Introduction
There are about fifty thousand workers in Guatemala coffee fields. The fields accommodate many families, each of whom inhabits a small shack within the confines of an encampment (Wagner & Stull, 2001). Some encampments are known to have no less than a hundred families. Guatemala coffee production began in the 1850s. Guatemala was the top coffee producer in Central America in the twentieth century. The initial growth of coffee in the region was slow due to lack of mechanization and enough finances to boost growth; hence depended on family loans. The plantations have been increasingly owned by foreign companies who have the financial power to provide investments for coffee planting. There is a scarcity of laborers in the region due to the rapid increase in coffee production (Wagner & Stull, 2001).
Guatemala's Coffee Sector
Guatemala's coffee sector has had a history of violence and forced labor making the workers vulnerable to abuse. Coffee is tied to a long history of colonialism and slavery. Coffee growing in the region came with the Spanish, who disturbed the people's indigenous way of life (Kutschbach, 2019). Throughout the colonial period and after the Central American countries' independence, various laws concerning land tenure made the indigenous people either concert their land into plantations or moved away from the land. With the invention of chemical dye in Europe in the 1800s, the market for Guatemala indigo and cochineal, which was their main export, collapsed. Farming coffee replaced the export crop to become the new export and source of living for residents (Wagner & Stull, 2001). The local government supported it through trade and tax treatments. By 1859 more than half a million coffee trees had been plated around Antigua, Coban, and San Marcos, which, when harvested, were exported to European countries (Wagner & Stull, 2001).

-*-

* **Written task 1**: From the Guatemala coffee text, extract the passage between "Introduction" and "production (Wagner & Stull, 2001).", inclusive.
* **Written task 2**: In the Guatemala coffee text, which exports collapsed after chemical dye was invented in Europe?

* **Information provided**:

-*-

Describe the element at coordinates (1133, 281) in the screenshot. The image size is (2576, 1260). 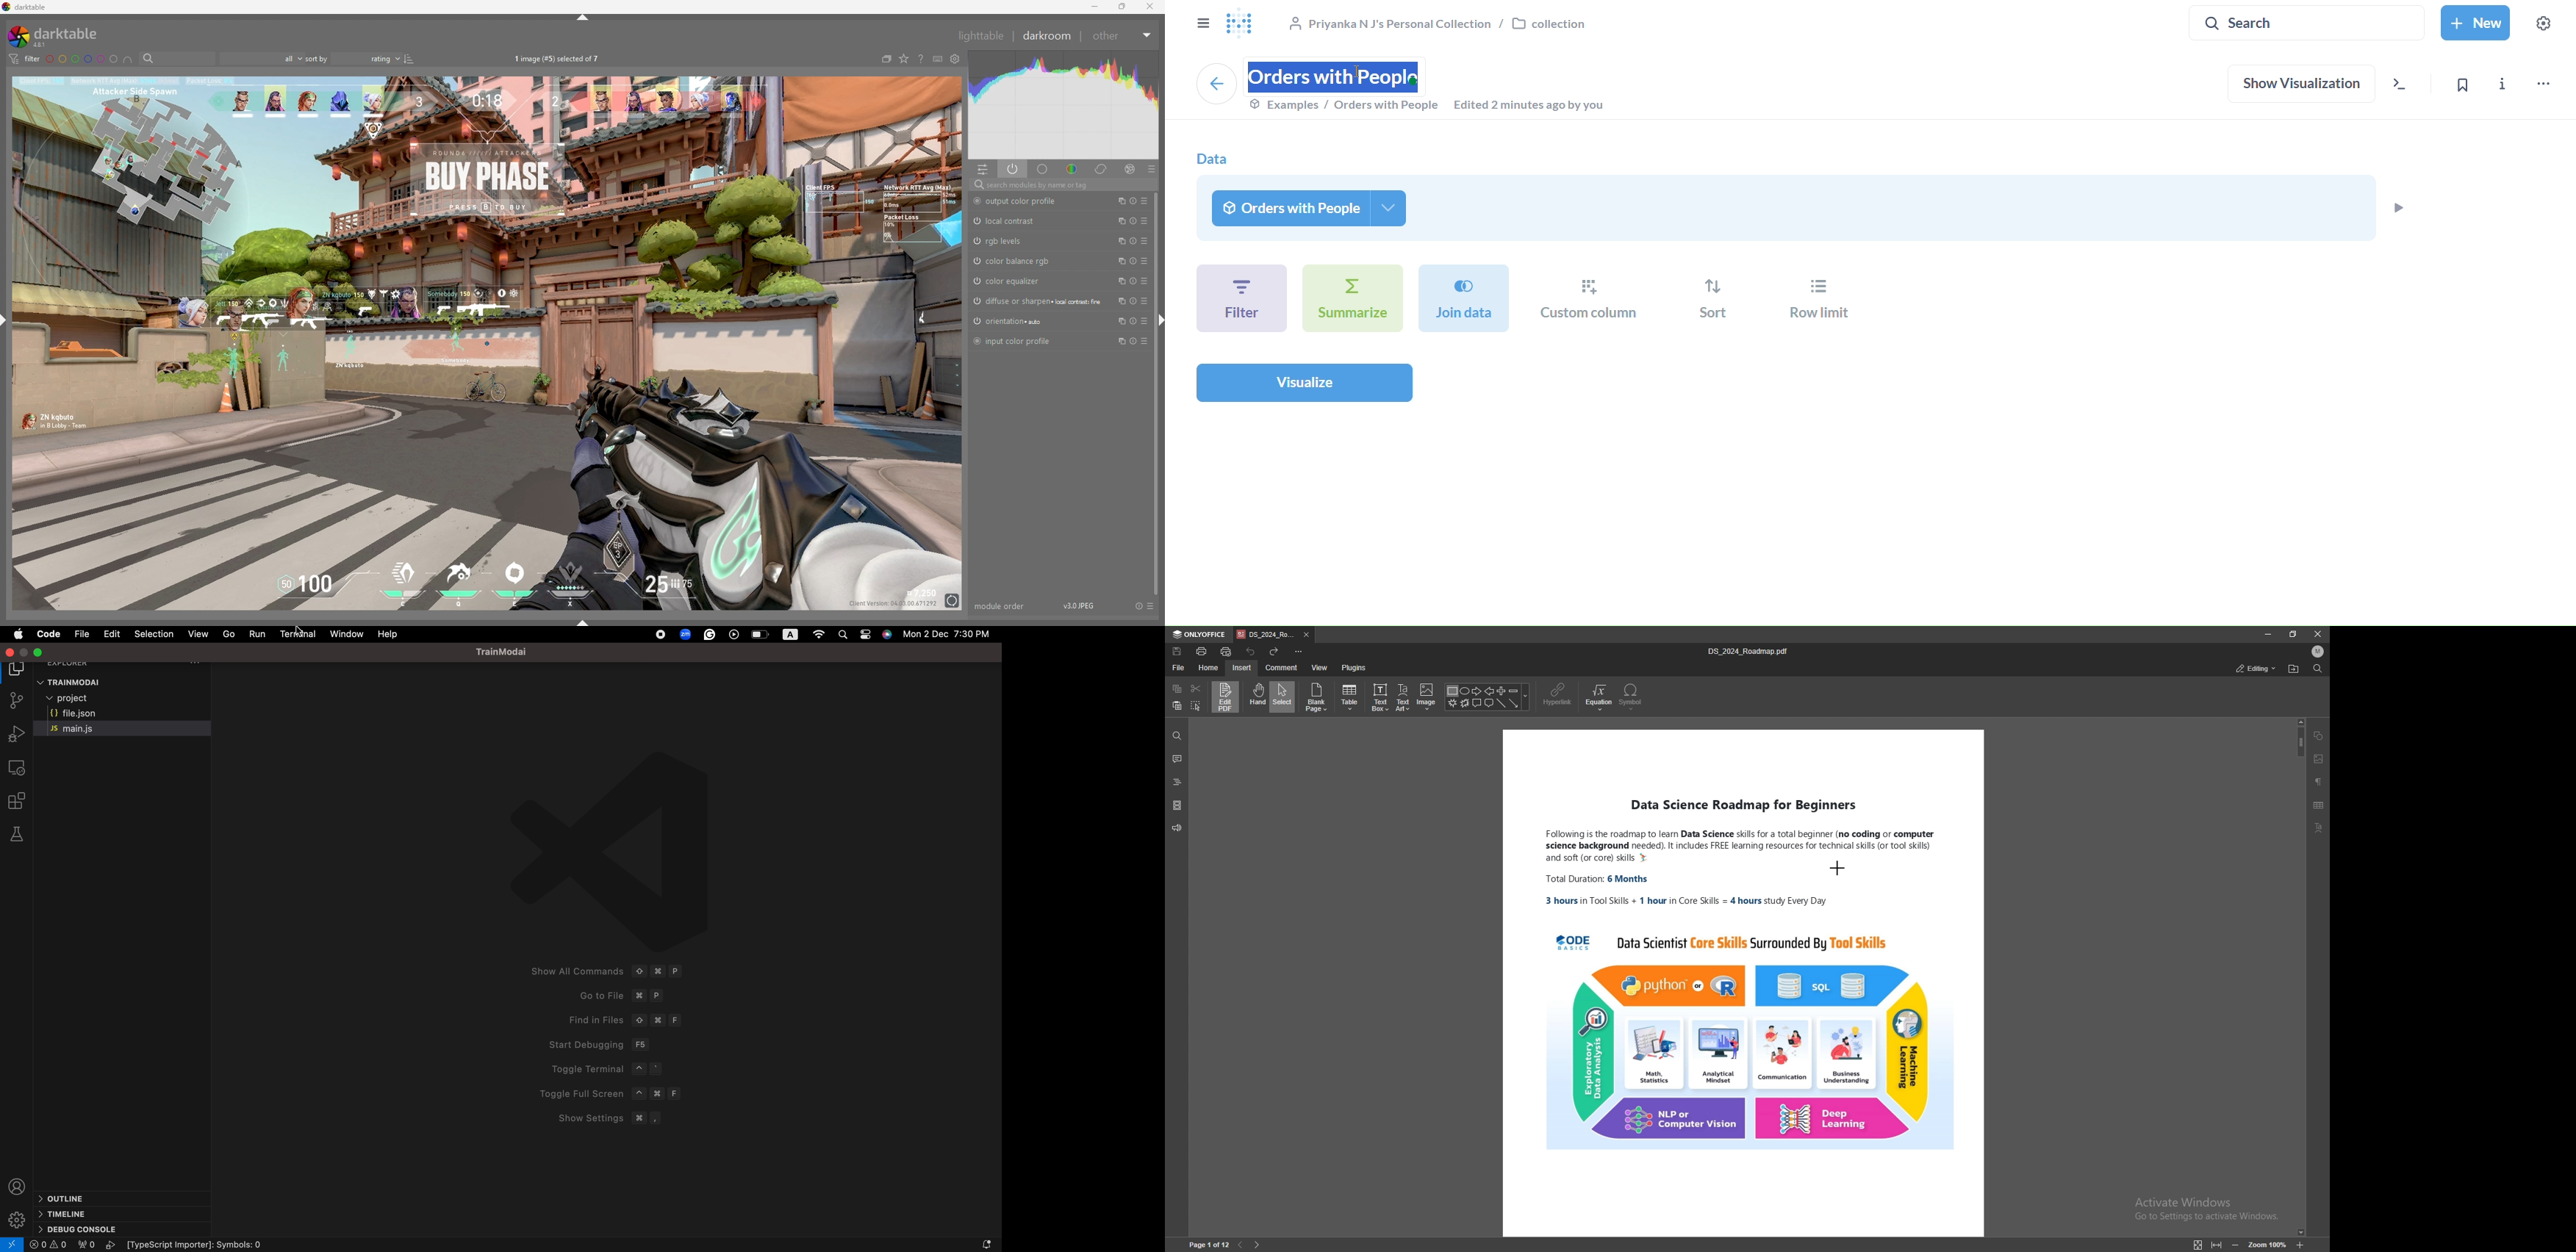
I see `reset` at that location.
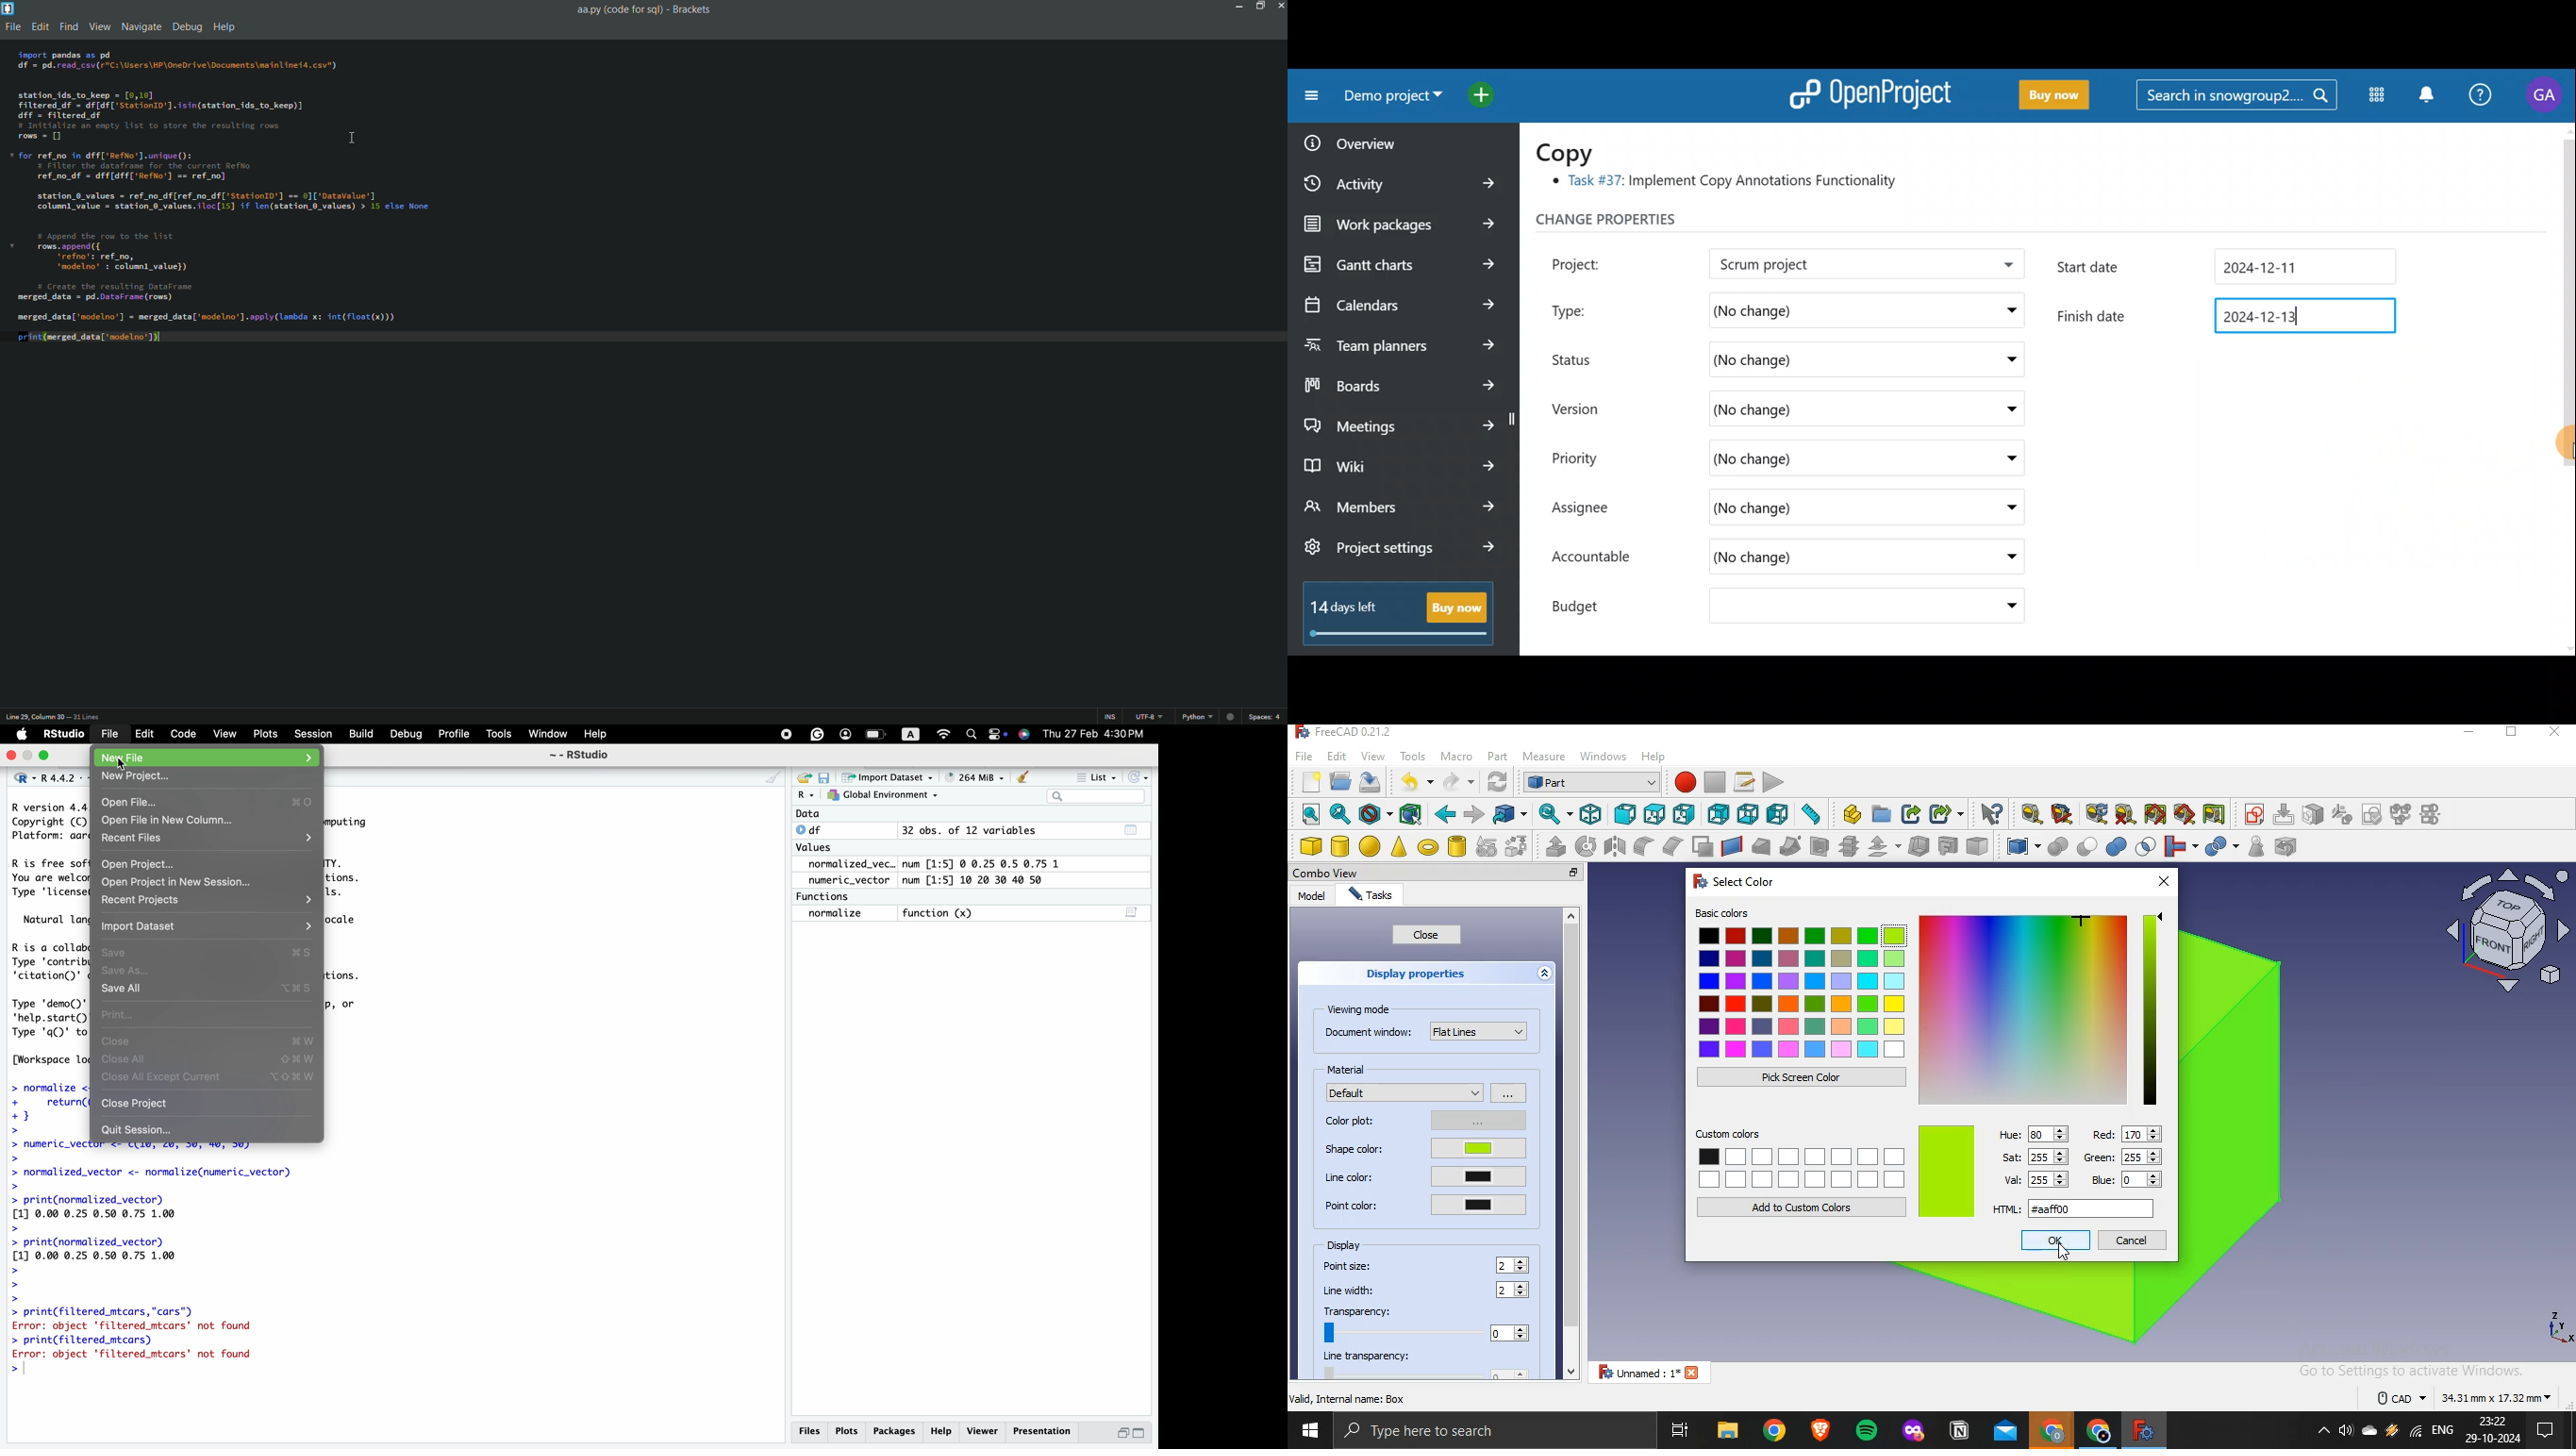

-*-

* **Exercise answer 1**:
Introduction
There are about fifty thousand workers in Guatemala coffee fields. The fields accommodate many families, each of whom inhabits a small shack within the confines of an encampment (Wagner & Stull, 2001). Some encampments are known to have no less than a hundred families. Guatemala coffee production began in the 1850s. Guatemala was the top coffee producer in Central America in the twentieth century. The initial growth of coffee in the region was slow due to lack of mechanization and enough finances to boost growth; hence depended on family loans. The plantations have been increasingly owned by foreign companies who have the financial power to provide investments for coffee planting. There is a scarcity of laborers in the region due to the rapid increase in coffee production (Wagner & Stull, 2001).

* **Exercise answer 2**: Indigo and cochineal